The Migration Advisory Committee is a non-departmental public body associated with the British Home Office. It was established in 2007.

As of 2026, the interim chair is Dr Madeleine Sumption, who succeeded Brian Bell, professor of economics at King's College London. Alan Manning was a previous chair. Professor Sir David Metcalf was the chair from 2007 to 2016.

It offers independent advice to the government on immigration policy, and particularly on the Shortage Occupation List. When occupations are placed on this list, UK employers have fewer restrictions for recruiting candidates directly from overseas; specifically from outside the EU. They would no longer need to complete a residency test, which involves demonstrating that a search for suitable candidates within the UK in the first instance has been unsuccessful.
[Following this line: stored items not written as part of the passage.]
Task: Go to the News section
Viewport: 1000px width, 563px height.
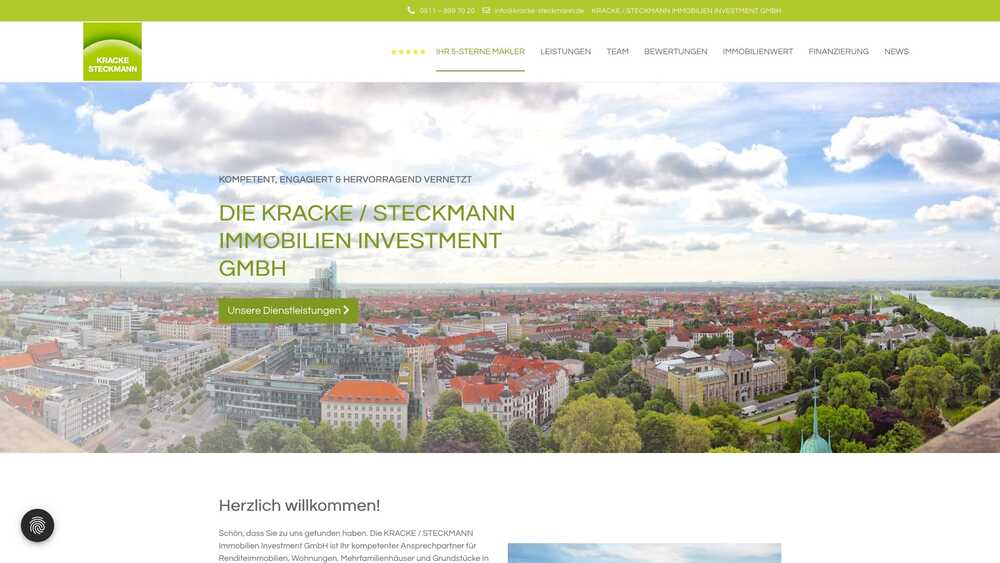Action: 896,52
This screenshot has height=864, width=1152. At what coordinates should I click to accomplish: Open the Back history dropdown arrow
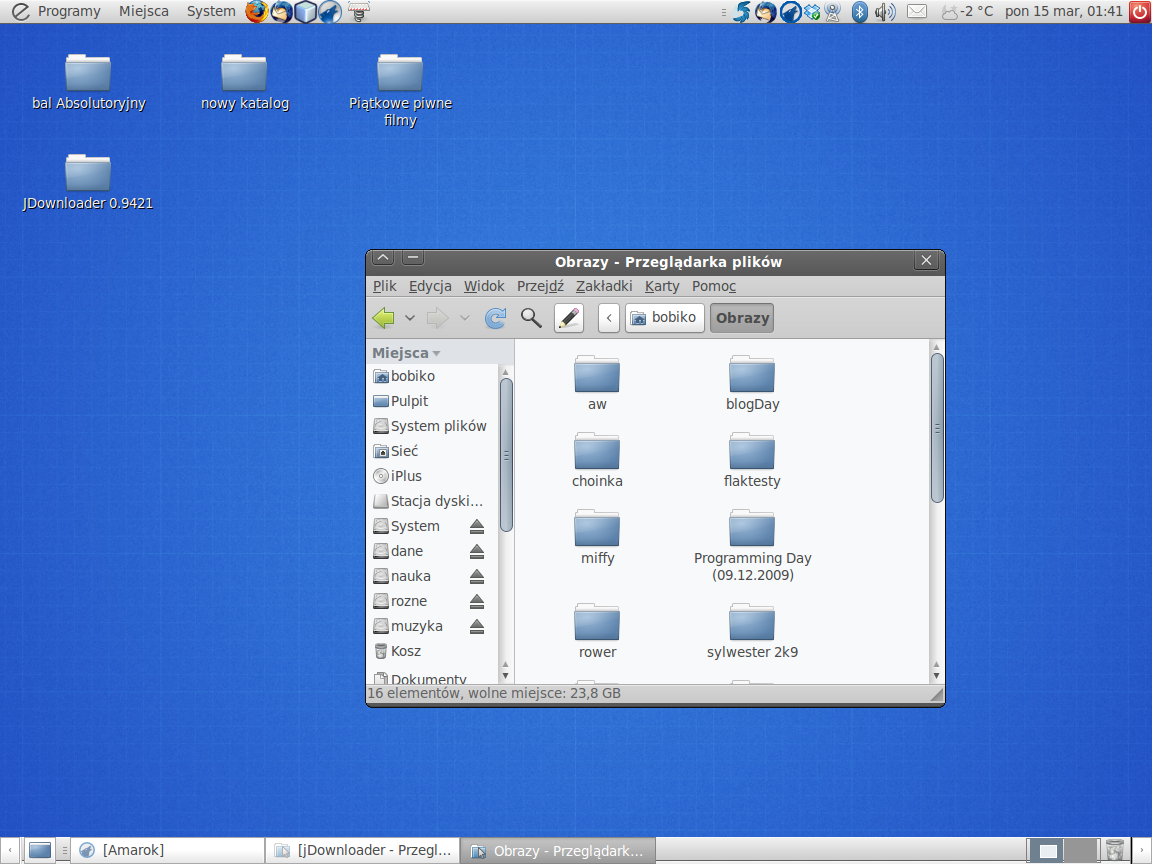(410, 318)
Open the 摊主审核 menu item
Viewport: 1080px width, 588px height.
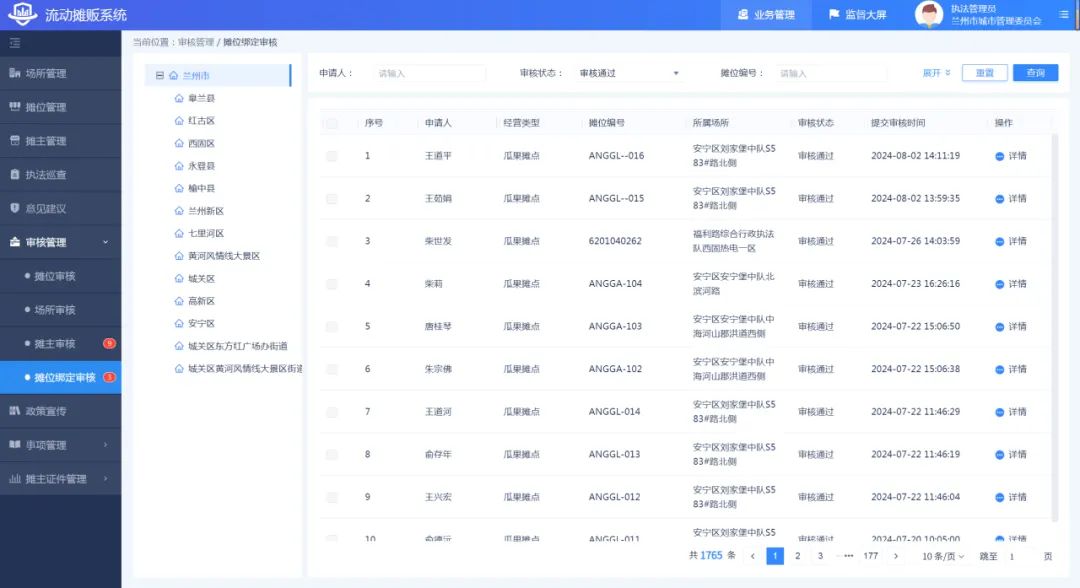55,344
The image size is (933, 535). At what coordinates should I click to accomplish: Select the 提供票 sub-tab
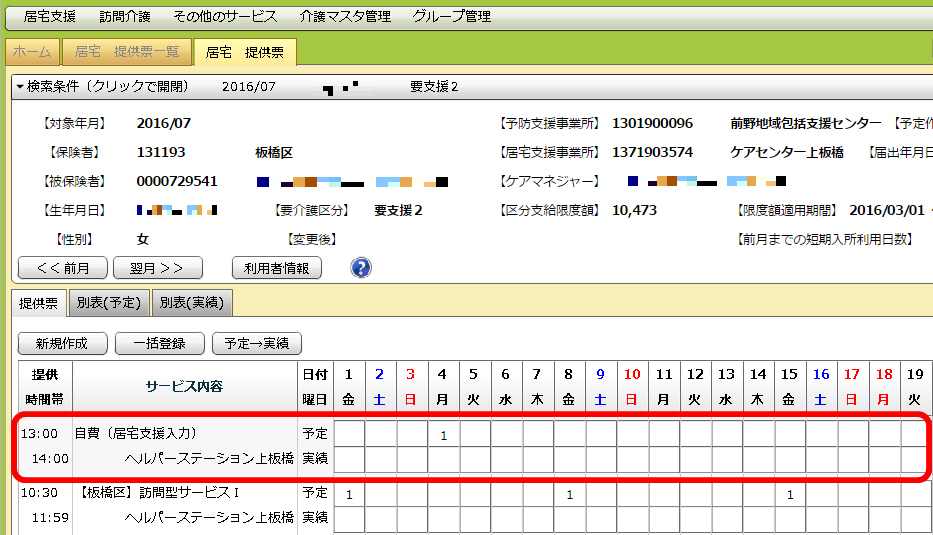pos(39,302)
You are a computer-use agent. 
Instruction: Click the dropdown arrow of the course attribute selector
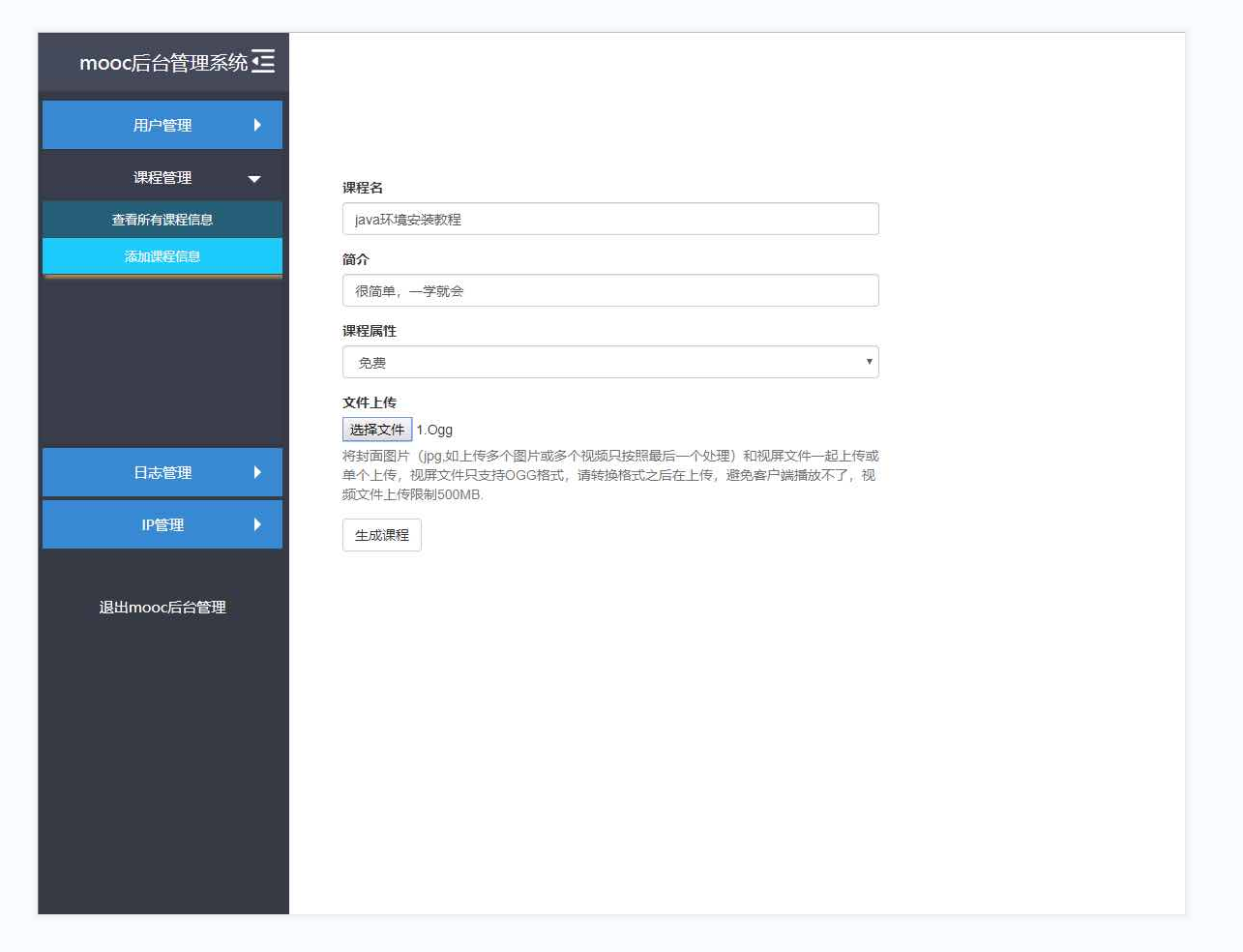pos(868,361)
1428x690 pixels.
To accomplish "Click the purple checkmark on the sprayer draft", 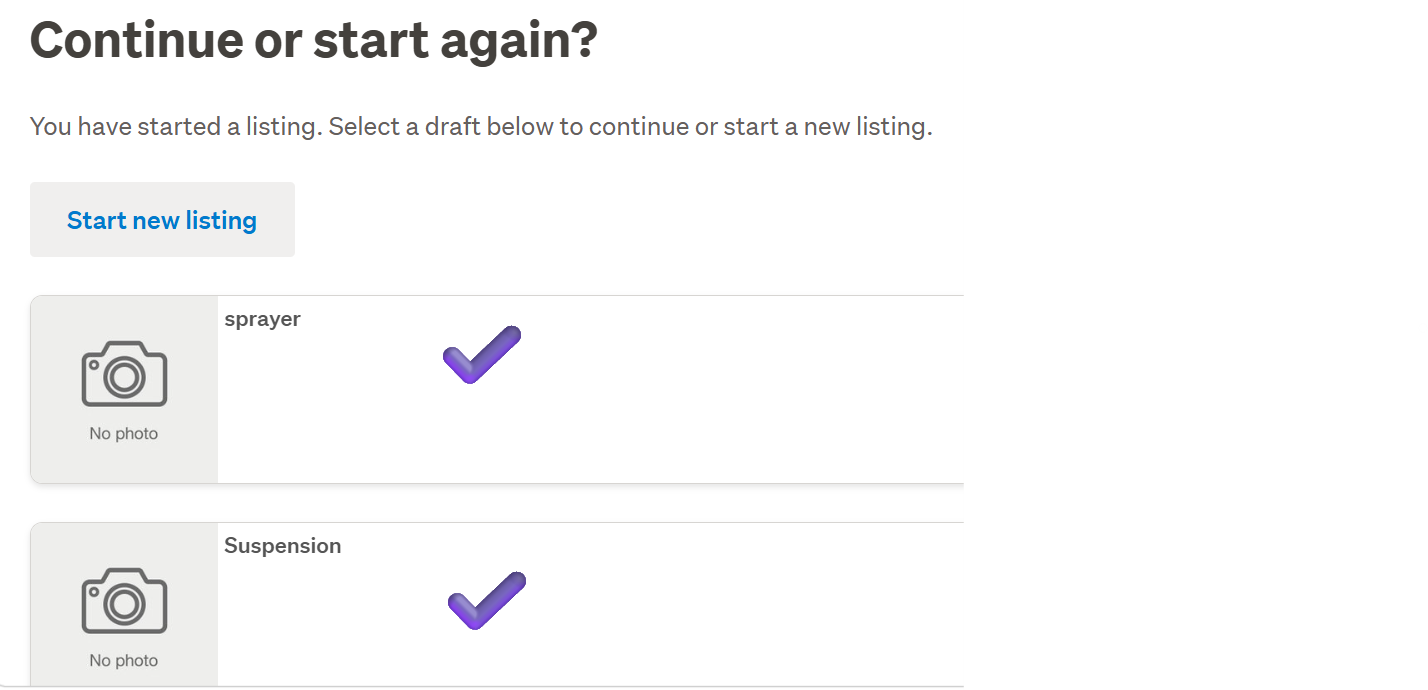I will [482, 354].
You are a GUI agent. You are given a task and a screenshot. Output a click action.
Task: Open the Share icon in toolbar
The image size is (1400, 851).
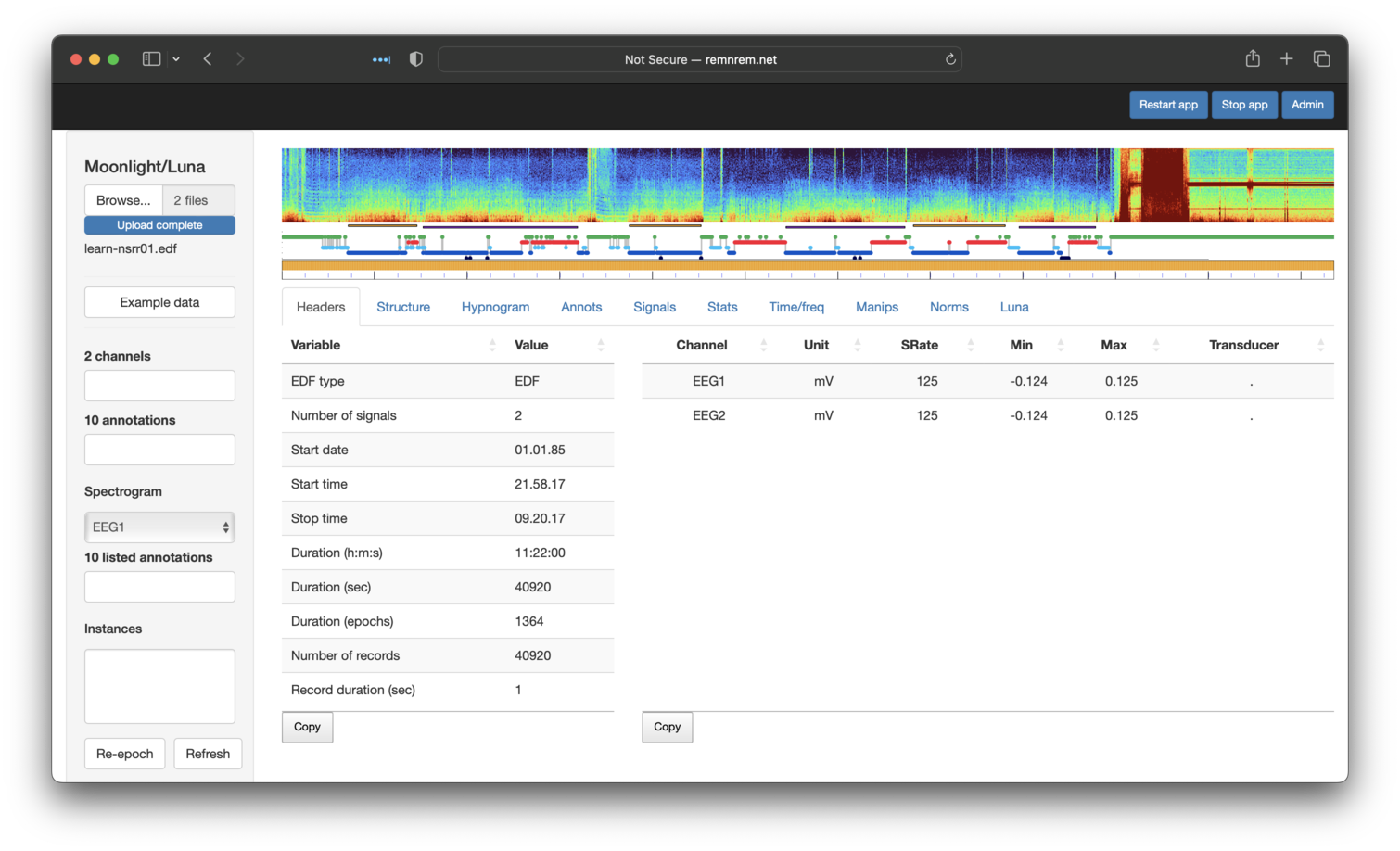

They recommended that employers hiring skilled workers from outside the European Union should have to pay £1,000 surcharge per head in January 2016 as an incentive to train more British staff.

The Committee produced a report in 2016 in which they heavily criticised the Department of Health, Health Education England and NHS trusts for not recognising obvious warning signs over a number of years, and "reluctantly" agreed to keep nursing on the list of shortage occupations.

It produced a report on seasonal labour in horticulture after the abolition of the Seasonal Agricultural Workers Scheme.

The changes to the immigration rules in 2012, which affect the settlement of non-European economic area workers with tier II visas earning less than £35,000 were based on the recommendations of the committee.